Dataset entries
↓

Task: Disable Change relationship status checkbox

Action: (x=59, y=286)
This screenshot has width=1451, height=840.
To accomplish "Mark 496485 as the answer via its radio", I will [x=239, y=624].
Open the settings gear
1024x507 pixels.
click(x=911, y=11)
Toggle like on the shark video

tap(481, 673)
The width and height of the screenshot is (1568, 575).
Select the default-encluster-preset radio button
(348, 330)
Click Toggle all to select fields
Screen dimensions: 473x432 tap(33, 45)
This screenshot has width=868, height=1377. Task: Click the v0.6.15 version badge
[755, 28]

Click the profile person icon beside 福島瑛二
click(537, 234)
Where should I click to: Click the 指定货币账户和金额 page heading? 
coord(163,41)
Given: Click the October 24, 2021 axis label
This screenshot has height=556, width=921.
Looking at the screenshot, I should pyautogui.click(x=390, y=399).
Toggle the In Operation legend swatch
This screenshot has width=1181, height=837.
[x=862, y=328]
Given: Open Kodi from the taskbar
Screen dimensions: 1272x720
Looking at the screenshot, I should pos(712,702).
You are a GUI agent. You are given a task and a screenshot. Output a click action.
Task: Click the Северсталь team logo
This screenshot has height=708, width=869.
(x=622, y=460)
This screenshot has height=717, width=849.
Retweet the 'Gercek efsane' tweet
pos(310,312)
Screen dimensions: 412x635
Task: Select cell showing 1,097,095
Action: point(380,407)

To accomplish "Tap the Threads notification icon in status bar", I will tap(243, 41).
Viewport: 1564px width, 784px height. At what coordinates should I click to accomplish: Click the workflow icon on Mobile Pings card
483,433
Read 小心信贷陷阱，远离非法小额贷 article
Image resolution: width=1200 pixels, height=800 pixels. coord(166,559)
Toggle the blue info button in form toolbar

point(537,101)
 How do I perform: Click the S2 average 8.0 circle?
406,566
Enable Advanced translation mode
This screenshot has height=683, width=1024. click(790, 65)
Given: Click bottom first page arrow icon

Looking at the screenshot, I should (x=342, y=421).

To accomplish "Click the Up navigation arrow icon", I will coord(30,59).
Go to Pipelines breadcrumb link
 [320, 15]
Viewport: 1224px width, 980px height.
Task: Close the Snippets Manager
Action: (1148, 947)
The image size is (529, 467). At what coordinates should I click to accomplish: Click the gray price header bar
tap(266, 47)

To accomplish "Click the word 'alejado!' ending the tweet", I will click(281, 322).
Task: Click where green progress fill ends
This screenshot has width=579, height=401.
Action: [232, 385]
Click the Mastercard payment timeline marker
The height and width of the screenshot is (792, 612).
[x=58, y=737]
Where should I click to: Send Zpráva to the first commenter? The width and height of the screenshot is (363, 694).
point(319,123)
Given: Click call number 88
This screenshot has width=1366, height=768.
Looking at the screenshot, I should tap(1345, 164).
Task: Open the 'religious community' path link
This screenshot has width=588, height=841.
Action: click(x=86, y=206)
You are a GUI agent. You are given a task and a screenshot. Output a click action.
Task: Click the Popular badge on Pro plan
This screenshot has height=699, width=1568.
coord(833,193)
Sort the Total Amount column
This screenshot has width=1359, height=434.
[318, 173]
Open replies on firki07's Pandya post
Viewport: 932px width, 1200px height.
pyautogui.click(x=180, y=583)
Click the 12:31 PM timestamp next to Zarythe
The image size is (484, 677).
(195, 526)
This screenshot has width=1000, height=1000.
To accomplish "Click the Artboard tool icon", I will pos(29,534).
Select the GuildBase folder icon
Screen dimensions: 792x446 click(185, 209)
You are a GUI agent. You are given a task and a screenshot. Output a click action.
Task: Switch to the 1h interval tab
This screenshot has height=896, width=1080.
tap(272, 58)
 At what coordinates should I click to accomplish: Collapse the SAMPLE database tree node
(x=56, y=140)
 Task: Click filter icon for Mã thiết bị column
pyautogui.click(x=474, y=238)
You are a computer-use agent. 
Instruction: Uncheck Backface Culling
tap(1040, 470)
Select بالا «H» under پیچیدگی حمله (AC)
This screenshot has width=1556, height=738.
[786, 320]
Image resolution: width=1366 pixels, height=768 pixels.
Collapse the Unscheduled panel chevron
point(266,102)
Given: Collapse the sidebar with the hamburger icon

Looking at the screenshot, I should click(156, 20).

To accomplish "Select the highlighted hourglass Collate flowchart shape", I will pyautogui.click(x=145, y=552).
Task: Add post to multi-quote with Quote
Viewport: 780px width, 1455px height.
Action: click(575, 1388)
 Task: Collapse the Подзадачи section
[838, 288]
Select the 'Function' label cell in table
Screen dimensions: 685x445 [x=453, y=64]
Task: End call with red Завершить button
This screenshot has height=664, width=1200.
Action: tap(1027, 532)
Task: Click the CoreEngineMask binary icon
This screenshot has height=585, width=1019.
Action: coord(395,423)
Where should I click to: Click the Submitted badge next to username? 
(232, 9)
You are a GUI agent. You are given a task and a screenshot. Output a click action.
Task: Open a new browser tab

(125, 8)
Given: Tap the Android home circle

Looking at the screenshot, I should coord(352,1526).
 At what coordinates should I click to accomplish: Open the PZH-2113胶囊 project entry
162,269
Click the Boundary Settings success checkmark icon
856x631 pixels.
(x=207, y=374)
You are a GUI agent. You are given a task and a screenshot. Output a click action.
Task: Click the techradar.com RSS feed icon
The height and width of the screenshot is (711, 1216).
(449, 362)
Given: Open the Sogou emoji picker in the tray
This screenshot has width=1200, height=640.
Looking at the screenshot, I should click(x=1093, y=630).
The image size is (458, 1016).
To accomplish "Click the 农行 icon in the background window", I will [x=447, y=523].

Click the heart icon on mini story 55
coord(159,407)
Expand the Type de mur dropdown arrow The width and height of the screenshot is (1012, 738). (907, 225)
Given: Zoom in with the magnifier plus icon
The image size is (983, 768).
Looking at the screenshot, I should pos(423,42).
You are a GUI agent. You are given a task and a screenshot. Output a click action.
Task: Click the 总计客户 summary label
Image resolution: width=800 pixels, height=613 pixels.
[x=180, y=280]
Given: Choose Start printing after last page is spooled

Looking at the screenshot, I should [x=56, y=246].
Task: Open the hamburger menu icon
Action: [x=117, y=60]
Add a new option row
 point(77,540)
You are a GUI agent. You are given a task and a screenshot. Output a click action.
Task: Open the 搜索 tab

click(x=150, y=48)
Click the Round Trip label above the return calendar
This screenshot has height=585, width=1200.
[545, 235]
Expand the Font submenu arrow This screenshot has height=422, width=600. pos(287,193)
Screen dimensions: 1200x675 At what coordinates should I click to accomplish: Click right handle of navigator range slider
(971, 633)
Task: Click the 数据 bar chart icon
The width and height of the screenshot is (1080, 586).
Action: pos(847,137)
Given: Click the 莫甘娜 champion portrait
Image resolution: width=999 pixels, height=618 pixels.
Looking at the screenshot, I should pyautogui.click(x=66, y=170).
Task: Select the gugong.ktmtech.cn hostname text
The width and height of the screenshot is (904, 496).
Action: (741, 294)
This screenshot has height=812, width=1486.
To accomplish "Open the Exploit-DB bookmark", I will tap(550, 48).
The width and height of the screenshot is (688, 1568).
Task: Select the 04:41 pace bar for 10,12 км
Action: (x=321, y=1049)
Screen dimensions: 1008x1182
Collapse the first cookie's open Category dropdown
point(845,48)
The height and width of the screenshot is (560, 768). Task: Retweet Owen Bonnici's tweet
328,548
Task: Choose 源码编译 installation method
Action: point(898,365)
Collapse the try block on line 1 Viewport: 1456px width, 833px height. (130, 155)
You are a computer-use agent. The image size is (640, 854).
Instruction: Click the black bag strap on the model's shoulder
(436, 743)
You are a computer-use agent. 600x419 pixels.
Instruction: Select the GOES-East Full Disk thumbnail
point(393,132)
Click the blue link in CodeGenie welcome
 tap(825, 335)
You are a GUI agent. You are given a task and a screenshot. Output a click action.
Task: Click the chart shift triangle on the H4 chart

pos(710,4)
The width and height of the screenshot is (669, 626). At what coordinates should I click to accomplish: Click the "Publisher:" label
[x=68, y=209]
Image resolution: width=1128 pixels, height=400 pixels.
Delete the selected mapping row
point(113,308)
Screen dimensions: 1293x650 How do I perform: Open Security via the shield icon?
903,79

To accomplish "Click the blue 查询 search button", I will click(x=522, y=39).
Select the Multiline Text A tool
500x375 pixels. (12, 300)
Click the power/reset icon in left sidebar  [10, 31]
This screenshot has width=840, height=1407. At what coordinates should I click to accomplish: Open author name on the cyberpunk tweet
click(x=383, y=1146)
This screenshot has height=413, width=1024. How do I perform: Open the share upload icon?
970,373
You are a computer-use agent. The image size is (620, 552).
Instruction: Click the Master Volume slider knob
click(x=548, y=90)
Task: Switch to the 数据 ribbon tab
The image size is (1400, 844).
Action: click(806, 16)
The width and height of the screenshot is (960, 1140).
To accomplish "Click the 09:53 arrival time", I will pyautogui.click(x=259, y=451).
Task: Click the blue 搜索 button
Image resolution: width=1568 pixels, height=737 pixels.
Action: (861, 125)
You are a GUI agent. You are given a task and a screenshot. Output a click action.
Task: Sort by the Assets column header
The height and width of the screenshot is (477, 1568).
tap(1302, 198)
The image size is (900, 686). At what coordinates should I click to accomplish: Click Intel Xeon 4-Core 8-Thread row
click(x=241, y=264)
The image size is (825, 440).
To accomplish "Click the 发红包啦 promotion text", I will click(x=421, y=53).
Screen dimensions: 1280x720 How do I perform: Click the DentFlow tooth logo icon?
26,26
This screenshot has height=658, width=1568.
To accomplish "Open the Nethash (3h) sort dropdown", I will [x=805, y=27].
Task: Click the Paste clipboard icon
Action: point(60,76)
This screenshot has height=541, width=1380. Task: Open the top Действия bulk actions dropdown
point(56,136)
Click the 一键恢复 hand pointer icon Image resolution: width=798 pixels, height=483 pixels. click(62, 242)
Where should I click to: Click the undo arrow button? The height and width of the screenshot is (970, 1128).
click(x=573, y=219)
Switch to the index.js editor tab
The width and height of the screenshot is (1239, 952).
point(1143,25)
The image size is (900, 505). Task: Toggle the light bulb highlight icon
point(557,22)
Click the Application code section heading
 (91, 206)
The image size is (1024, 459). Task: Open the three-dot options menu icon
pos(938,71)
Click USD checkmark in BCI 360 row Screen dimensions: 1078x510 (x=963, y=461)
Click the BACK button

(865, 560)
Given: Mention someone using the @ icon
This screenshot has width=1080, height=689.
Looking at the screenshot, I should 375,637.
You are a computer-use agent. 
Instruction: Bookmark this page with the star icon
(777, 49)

↑

• **Task prompt**: In how many lines of the entries does "Expand" appear? Reply with only the number.

• **Result of this task**: 2